=== Directions ===
Would you please retype the records that follow, word for word?

=== Dataset excerpts ===
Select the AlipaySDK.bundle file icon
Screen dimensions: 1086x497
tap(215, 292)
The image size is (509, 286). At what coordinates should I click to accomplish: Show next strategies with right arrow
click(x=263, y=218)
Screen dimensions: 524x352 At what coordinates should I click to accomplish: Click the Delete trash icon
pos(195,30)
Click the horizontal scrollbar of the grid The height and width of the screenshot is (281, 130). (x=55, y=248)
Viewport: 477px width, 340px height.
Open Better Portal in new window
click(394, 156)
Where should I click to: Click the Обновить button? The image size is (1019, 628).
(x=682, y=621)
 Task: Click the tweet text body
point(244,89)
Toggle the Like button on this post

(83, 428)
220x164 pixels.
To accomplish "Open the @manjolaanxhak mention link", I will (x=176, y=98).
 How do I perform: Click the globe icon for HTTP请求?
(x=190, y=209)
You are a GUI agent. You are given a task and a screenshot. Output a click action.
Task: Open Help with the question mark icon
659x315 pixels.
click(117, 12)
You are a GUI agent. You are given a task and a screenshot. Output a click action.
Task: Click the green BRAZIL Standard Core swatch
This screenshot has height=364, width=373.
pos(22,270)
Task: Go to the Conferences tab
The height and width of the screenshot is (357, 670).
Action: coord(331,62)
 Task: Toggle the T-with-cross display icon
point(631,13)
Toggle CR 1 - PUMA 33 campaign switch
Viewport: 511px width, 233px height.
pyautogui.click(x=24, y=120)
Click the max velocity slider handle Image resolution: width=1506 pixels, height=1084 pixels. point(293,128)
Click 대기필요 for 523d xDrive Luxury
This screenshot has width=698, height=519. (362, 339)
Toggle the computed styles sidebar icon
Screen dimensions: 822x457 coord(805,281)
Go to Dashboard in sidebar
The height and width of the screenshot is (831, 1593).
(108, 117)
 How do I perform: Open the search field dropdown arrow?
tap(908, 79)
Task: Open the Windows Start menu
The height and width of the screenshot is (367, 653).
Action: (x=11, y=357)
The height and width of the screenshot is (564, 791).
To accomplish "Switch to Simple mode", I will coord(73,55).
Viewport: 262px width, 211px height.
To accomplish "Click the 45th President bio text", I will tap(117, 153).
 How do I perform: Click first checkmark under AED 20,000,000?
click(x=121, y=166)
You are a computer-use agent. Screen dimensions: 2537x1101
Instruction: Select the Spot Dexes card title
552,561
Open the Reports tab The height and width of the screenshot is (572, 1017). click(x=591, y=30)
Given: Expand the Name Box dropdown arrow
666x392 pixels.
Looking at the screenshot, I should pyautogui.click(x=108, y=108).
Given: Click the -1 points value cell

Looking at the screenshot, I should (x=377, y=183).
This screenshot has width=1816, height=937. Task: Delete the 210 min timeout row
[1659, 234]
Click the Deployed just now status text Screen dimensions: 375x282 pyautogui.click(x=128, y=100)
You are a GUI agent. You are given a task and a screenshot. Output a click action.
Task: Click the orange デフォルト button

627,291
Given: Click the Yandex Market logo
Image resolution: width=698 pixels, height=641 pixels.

=== Response for this exercise ===
Select the AlipaySDK.bundle file icon
Screen dimensions: 1086x497
tap(215, 292)
The image size is (509, 286). At what coordinates should I click to accomplish: Show next strategies with right arrow
click(x=263, y=218)
Screen dimensions: 524x352 At what coordinates should I click to accomplish: Click the Delete trash icon
pos(195,30)
Click the horizontal scrollbar of the grid The height and width of the screenshot is (281, 130). (x=55, y=248)
Viewport: 477px width, 340px height.
Open Better Portal in new window
click(394, 156)
Where should I click to: Click the Обновить button? The image size is (1019, 628).
(x=682, y=621)
 Task: Click the tweet text body
point(244,89)
Toggle the Like button on this post

(83, 428)
220x164 pixels.
To accomplish "Open the @manjolaanxhak mention link", I will (x=176, y=98).
 How do I perform: Click the globe icon for HTTP请求?
(x=190, y=209)
You are a GUI agent. You are given a task and a screenshot. Output a click action.
Task: Open Help with the question mark icon
659x315 pixels.
click(117, 12)
You are a GUI agent. You are given a task and a screenshot. Output a click action.
Task: Click the green BRAZIL Standard Core swatch
This screenshot has height=364, width=373.
pos(22,270)
Task: Go to the Conferences tab
The height and width of the screenshot is (357, 670).
Action: coord(331,62)
 Task: Toggle the T-with-cross display icon
point(631,13)
Toggle CR 1 - PUMA 33 campaign switch
Viewport: 511px width, 233px height.
pyautogui.click(x=24, y=120)
Click the max velocity slider handle Image resolution: width=1506 pixels, height=1084 pixels. point(293,128)
Click 대기필요 for 523d xDrive Luxury
This screenshot has width=698, height=519. (362, 339)
Toggle the computed styles sidebar icon
Screen dimensions: 822x457 coord(805,281)
Go to Dashboard in sidebar
The height and width of the screenshot is (831, 1593).
(108, 117)
 How do I perform: Open the search field dropdown arrow?
tap(908, 79)
Task: Open the Windows Start menu
The height and width of the screenshot is (367, 653).
Action: (x=11, y=357)
The height and width of the screenshot is (564, 791).
To accomplish "Switch to Simple mode", I will coord(73,55).
Viewport: 262px width, 211px height.
To accomplish "Click the 45th President bio text", I will tap(117, 153).
 How do I perform: Click first checkmark under AED 20,000,000?
click(x=121, y=166)
You are a computer-use agent. Screen dimensions: 2537x1101
Instruction: Select the Spot Dexes card title
552,561
Open the Reports tab The height and width of the screenshot is (572, 1017). click(x=591, y=30)
Given: Expand the Name Box dropdown arrow
666x392 pixels.
Looking at the screenshot, I should pyautogui.click(x=108, y=108).
Given: Click the -1 points value cell

Looking at the screenshot, I should (x=377, y=183).
This screenshot has width=1816, height=937. Task: Delete the 210 min timeout row
[1659, 234]
Click the Deployed just now status text Screen dimensions: 375x282 pyautogui.click(x=128, y=100)
You are a GUI agent. You are given a task and a screenshot. Output a click action.
Task: Click the orange デフォルト button

627,291
Given: Click the Yandex Market logo
Image resolution: width=698 pixels, height=641 pixels.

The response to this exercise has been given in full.